Steven Bochco, the Emmy-winning television writer-producer who brought "Hill Street Blues," "L.A. Law" and "NYPD Blue" to the small screen, died Sunday after a battle with cancer. He was 74.
Bochco was the driving force behind some of TV’s most popular series for more than 30 years, with a specialty for serialized dramas with large ensemble casts and edgy plot points. Known for his headstrong ways, the celebrated producer was nominated for 30 Emmys and won 10.
"Steven reinvented the television drama by creating and executive-producing ‘Hill Street Blues’ [in 1981],” said TV executive Warren Littlefield, who worked with Bochco at NBC. “At first, television wasn't quite ready for this groundbreaking drama, certainly not on a network known for a talking car. Television critics celebrated it and at the Emmy Awards following Season One, a star was born. The DNA for quality drama at NBC was created by Steven Bochco and all of broadcasting would join NBC and covet what Steven was capable of doing."

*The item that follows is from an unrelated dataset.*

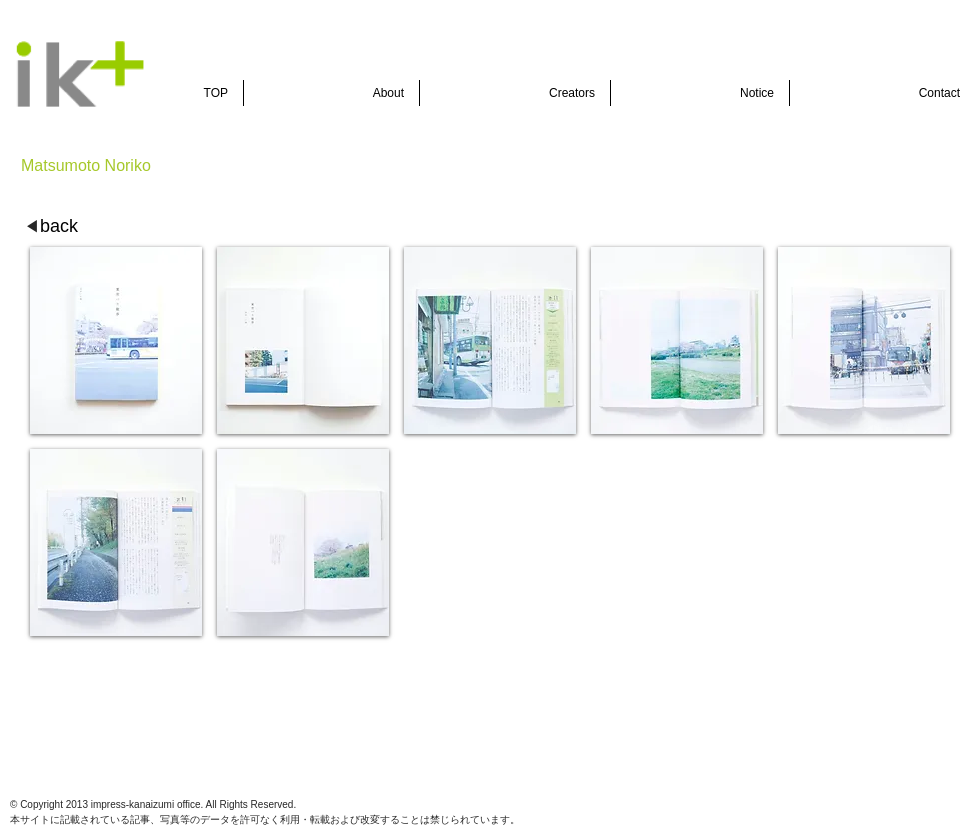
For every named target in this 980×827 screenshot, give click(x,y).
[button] (116, 340)
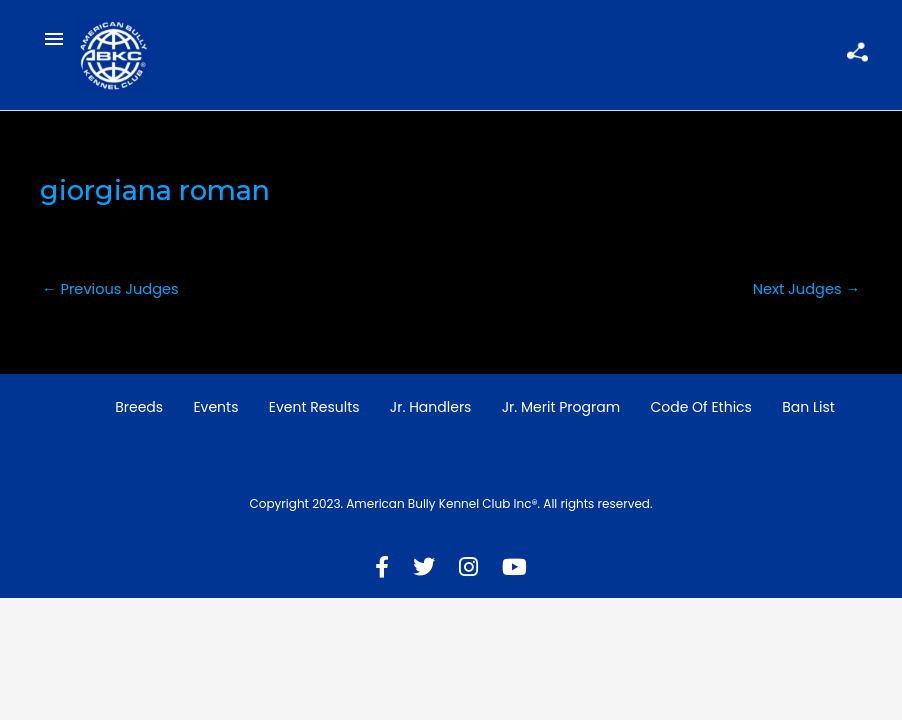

Still, Bochco’s boundary-pushing methods as a producer could make some network executives skittish. But they often deferred to him and were ultimately rewarded with strong ratings and critical kudos, a combination that was less common in the pre-Peak TV era of the 1980s and ’90s.
“Even though the network is supposed to be the authority, I always looked at Steven as my teacher, my mentor, the genius that led me to the best decision,” said Ted Harbert, who worked with Bochco when he brought “Doogie Howser, M.D.” and “NYPD Blue” to ABC.
Bochco, who died in his sleep on Sunday, according to a family spokesperson who talked to the Associated Press, was known to have been battling leukemia for several years. In 2014, he received a stem cell transplant that was credited with prolonging his life.
A New York City native, Steven Ronald Bochco was born Dec. 16, 1943, to a violinist father and a painter-jewelry designer mother. He attended the High School of Music and Art in Manhattan for singing before spending a year at New York University. He graduated from Carnegie Mellon University with a theater degree in 1966.
While attending Carnegie Mellon, he received a fellowship from MCA that both helped him pay for school and landed him summer jobs at Universal Studios his last two years before graduating.
Bochco began at Universal in the mid-1960s, where he earned a reputation for being strong-willed. His refusal to allow the network to dictate his work earned him unprecedented creative control throughout his 50 years in the industry.
In 1987, after Bochco won Emmys for NBC with “Hill Street Blues” and “L.A. Law,” CBS legend William S. Paley offered the then-44-year-old the job of president of the network's entertainment division. Instead, Bochco signed a six-year, 10-series deal at ABC, worth about $10 million.
"There will be an awful lot of angry people if I screw this one up," he told The Times in 1987. "I want to justify the enormous commitment they [ABC] have made to me. If I can't do that, I'll kill it for the next person who comes down the road."
It was there that he produced hits such as "NYPD Blue" with David Milch and "Doogie Howser, M.D." with David E. Kelley, as well as some misses, including the musical drama "Cop Rock" and the serialized courtroom drama "Murder One."
At NBC, Bochco expanded the idea of a broadcast television cop show when he created “Hill Street Blues” with Michael Kozoll in 1981, and he did it again at ABC with "NYPD Blue” in 1993.
"What we did with 'NYPD Blue' opened up the world," he told The Times in 2014. "We were certainly aware of advancing the agenda.
"When I left 'Hill Street,' I said, 'I'm never going to do another police show ever' because I couldn't imagine doing one better," he said in 1995. "But a dozen years later [in 'NYPD Blue'], there's everything to wring from that old towel because the prevailing attitudes of the society shift." The series lasted 12 seasons.
In 2014, asked why he has largely been absent from the television landscape after years of being involved in so many series, Bochco quipped, "I'm just old," then added: "I don't actually have the drive I used to have. But working with these people in this environment suits me just fine."
Bochco married three times, the first time to Gabrielle Levin and then to Barbara Bosson, who co-starred in "Hill Street Blues." He later married TV executive Dayna Kalins in 2000. He is survived by his daughter, Melissa, and sons Jeffrey and Jesse.